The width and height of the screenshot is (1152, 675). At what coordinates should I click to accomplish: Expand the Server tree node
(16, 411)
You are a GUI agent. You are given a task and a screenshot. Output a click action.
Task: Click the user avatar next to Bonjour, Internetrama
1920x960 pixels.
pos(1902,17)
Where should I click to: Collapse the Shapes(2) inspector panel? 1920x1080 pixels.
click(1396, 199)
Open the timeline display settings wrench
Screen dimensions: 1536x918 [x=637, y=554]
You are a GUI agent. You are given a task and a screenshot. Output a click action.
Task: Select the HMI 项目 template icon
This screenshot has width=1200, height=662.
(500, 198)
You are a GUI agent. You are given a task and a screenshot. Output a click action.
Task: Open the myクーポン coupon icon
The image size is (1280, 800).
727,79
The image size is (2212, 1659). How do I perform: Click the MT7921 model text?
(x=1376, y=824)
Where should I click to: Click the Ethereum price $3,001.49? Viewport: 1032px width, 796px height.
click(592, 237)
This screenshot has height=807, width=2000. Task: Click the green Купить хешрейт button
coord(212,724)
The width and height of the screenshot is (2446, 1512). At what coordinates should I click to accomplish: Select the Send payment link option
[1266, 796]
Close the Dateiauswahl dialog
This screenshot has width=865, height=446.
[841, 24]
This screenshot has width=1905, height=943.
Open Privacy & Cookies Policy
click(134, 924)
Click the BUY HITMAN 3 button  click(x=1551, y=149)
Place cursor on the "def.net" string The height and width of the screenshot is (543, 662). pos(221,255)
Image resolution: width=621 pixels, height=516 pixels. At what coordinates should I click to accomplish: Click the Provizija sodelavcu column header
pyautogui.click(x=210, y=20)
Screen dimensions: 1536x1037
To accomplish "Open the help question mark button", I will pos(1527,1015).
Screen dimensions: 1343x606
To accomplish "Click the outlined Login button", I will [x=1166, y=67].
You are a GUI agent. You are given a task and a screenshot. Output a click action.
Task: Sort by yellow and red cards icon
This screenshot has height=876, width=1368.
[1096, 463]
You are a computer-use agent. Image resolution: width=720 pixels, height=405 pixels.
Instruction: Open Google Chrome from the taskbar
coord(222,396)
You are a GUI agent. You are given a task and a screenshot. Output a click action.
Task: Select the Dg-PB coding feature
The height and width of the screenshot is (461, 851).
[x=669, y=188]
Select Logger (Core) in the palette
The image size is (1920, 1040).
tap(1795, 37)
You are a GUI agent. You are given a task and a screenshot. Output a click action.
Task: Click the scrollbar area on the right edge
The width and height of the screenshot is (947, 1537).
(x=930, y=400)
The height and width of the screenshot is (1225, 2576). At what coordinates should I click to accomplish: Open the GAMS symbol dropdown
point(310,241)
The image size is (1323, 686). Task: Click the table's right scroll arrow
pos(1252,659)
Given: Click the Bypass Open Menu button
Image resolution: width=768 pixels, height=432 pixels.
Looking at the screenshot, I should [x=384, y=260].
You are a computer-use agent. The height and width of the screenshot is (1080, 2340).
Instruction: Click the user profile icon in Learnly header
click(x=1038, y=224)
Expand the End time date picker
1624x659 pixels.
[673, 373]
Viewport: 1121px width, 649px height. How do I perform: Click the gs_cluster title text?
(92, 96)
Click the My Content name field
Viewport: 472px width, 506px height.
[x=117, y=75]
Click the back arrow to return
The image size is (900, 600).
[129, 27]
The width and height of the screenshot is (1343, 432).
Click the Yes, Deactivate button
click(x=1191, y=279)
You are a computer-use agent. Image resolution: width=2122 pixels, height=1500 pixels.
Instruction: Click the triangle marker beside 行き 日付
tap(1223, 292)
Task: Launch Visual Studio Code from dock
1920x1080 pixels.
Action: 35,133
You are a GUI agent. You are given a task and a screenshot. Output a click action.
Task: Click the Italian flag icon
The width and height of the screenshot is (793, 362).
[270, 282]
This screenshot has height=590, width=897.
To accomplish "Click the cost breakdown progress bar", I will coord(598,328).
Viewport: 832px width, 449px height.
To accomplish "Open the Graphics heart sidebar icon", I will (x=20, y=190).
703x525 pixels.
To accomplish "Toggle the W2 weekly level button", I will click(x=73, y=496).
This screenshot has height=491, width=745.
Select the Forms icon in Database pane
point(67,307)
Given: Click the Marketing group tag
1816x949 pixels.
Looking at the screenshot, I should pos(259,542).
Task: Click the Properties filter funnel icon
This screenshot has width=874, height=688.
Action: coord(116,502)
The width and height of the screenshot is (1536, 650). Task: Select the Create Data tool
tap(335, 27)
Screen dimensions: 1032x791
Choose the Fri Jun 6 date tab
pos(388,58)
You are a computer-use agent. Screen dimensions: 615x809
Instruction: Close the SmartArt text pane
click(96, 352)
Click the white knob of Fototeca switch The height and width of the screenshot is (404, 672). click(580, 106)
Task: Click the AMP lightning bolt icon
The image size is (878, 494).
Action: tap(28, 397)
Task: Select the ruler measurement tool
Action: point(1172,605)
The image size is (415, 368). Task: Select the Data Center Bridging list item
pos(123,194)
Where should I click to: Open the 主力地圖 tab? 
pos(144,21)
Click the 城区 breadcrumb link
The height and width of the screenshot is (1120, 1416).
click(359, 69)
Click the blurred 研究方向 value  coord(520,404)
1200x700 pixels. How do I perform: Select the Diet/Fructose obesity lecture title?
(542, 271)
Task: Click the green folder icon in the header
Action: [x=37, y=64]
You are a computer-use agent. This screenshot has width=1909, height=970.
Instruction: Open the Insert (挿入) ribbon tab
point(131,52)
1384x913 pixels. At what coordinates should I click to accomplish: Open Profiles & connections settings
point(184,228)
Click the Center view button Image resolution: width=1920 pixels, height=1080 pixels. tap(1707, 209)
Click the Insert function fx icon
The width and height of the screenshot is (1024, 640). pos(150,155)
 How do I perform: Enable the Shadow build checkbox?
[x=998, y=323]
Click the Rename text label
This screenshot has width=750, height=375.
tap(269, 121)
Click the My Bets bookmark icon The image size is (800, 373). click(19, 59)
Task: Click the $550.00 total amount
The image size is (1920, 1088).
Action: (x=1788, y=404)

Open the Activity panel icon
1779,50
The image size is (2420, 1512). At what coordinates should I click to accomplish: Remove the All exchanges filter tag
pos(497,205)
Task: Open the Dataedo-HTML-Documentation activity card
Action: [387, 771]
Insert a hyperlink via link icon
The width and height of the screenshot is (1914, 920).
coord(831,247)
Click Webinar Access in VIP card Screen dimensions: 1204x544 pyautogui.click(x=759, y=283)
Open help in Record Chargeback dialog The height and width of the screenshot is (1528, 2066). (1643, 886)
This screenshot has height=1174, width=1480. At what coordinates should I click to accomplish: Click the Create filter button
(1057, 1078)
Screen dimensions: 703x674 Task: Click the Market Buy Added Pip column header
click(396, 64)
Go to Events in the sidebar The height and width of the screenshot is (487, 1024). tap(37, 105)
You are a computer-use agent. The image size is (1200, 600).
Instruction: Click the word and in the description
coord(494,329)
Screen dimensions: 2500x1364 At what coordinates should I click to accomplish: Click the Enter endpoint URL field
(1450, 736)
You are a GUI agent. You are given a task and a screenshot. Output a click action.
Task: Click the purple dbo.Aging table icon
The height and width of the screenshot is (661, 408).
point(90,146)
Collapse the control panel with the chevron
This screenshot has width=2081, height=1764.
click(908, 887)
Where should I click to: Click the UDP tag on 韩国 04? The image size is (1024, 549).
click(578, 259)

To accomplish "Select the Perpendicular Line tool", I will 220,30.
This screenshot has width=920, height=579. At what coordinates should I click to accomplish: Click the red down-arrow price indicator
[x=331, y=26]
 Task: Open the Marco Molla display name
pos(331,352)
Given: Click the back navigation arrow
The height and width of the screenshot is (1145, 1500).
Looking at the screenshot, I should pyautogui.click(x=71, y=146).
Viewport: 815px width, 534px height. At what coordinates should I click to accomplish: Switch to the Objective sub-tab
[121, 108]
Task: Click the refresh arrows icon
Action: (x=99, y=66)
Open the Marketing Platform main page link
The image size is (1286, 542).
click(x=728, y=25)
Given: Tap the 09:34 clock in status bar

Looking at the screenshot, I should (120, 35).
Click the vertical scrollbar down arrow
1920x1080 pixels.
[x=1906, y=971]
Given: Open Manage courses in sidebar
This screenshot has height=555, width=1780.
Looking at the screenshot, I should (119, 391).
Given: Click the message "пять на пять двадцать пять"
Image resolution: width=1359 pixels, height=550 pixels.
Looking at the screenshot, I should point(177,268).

=======

Work to complete: Please reproduce the stretch from the start of the records through the line that contains "(x=1376, y=824)".

Answer:
The width and height of the screenshot is (1152, 675). At what coordinates should I click to accomplish: Expand the Server tree node
(16, 411)
You are a GUI agent. You are given a task and a screenshot. Output a click action.
Task: Click the user avatar next to Bonjour, Internetrama
1920x960 pixels.
pos(1902,17)
Where should I click to: Collapse the Shapes(2) inspector panel? 1920x1080 pixels.
click(1396, 199)
Open the timeline display settings wrench
Screen dimensions: 1536x918 [x=637, y=554]
You are a GUI agent. You are given a task and a screenshot. Output a click action.
Task: Select the HMI 项目 template icon
This screenshot has width=1200, height=662.
(500, 198)
You are a GUI agent. You are given a task and a screenshot. Output a click action.
Task: Open the myクーポン coupon icon
The image size is (1280, 800).
727,79
The image size is (2212, 1659). How do I perform: Click the MT7921 model text?
(x=1376, y=824)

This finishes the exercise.